The map shows three crosses at the approximate locations of the towns of Himamaylan, Pontevedra and Bacolod. Presumably these crosses represent churches but as of 1572 the were no churches on the island of Negros. In fact there were only ten priests in the entire Philippines at that time and none of them were on the island of Negros.

Kalantiaw's Fortress

Kalantiaw was said to have built a fort at Gagalangin, Negros according to the article Civilización Prehispana by Manuel Artigas, an associate of José E. Marco, in the July 1913 issue of Renacimiento Filipino. The Povedano map was published later that year in the November issue of that same journal. Three forts are displayed on the map but Gagalangin is not shown. Thus when the Pavón manuscripts were donated to the Philippine Library in the following year, the location of Kalantiaw's fortress was changed to Calingling in order to match the map.

Juan Camunhing Rigay

Juan Camunhing Rigay is the name written at the bottom left of the 1572 map. It is similar to two informants that were mentioned by José Pavón in 1838, Domingo Rigay and Canunhing. Both the map and the Pavón manuscripts were supposedly discovered by José Marco.

16th Century Parchment

The original map was drawn on leather parchment unlike all other documents of the Spanish period, which were written on paper.

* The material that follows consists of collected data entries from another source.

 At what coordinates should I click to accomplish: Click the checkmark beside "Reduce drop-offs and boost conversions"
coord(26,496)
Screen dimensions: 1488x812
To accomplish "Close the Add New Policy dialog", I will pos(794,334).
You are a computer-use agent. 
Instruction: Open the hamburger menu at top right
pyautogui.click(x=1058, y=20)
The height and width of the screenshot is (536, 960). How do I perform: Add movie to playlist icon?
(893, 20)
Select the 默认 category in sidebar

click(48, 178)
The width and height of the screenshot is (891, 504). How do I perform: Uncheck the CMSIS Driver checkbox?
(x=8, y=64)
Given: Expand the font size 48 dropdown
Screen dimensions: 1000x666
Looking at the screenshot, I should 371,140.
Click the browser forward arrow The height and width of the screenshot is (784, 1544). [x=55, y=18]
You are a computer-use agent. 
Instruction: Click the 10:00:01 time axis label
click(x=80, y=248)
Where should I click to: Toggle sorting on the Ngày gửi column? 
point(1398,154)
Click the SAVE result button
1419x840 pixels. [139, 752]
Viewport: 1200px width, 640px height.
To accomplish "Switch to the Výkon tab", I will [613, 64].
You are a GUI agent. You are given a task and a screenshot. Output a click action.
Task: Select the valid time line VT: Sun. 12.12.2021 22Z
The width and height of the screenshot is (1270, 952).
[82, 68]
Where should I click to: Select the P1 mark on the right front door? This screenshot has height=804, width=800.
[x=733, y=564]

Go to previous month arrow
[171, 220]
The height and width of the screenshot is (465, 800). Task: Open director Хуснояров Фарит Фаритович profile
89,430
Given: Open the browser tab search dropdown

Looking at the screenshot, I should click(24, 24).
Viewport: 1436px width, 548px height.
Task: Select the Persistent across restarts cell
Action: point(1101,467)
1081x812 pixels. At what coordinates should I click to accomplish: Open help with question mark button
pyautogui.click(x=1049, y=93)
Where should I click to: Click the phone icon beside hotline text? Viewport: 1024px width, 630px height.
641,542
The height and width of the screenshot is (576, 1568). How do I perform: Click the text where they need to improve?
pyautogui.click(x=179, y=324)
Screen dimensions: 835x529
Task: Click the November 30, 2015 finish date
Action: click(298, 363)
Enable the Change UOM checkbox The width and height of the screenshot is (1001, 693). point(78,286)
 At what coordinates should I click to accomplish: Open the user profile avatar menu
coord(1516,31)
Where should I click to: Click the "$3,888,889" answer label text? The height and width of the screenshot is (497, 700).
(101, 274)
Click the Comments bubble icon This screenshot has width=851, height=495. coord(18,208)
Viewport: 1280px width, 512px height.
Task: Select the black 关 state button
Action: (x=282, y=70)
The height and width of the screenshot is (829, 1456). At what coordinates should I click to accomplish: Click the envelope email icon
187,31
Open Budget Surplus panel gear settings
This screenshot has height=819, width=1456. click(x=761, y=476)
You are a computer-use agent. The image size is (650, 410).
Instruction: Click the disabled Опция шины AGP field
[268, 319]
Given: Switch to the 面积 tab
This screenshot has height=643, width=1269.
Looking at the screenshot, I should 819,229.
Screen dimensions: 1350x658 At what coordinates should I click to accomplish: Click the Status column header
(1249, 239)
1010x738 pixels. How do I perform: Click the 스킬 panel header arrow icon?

Also, it is unlikely that an image could survive on a parchment document that had been folded, rolled inside a tube, left in a limestone wall of a building in the tropics for possibly more than 250 years, kept in unknown conditions between 1833 and 1914 and then finally be successfully unrolled and traced.


Main information source:
Prehispanic Source Materials for the Study of Philippine History, Revised Edition, 1984
by William Henry Scott 
Weights and Measurements in California's Mission Period: Linear Measurements, Part 1 by Kenneth Pauley, updated March 10, 2001.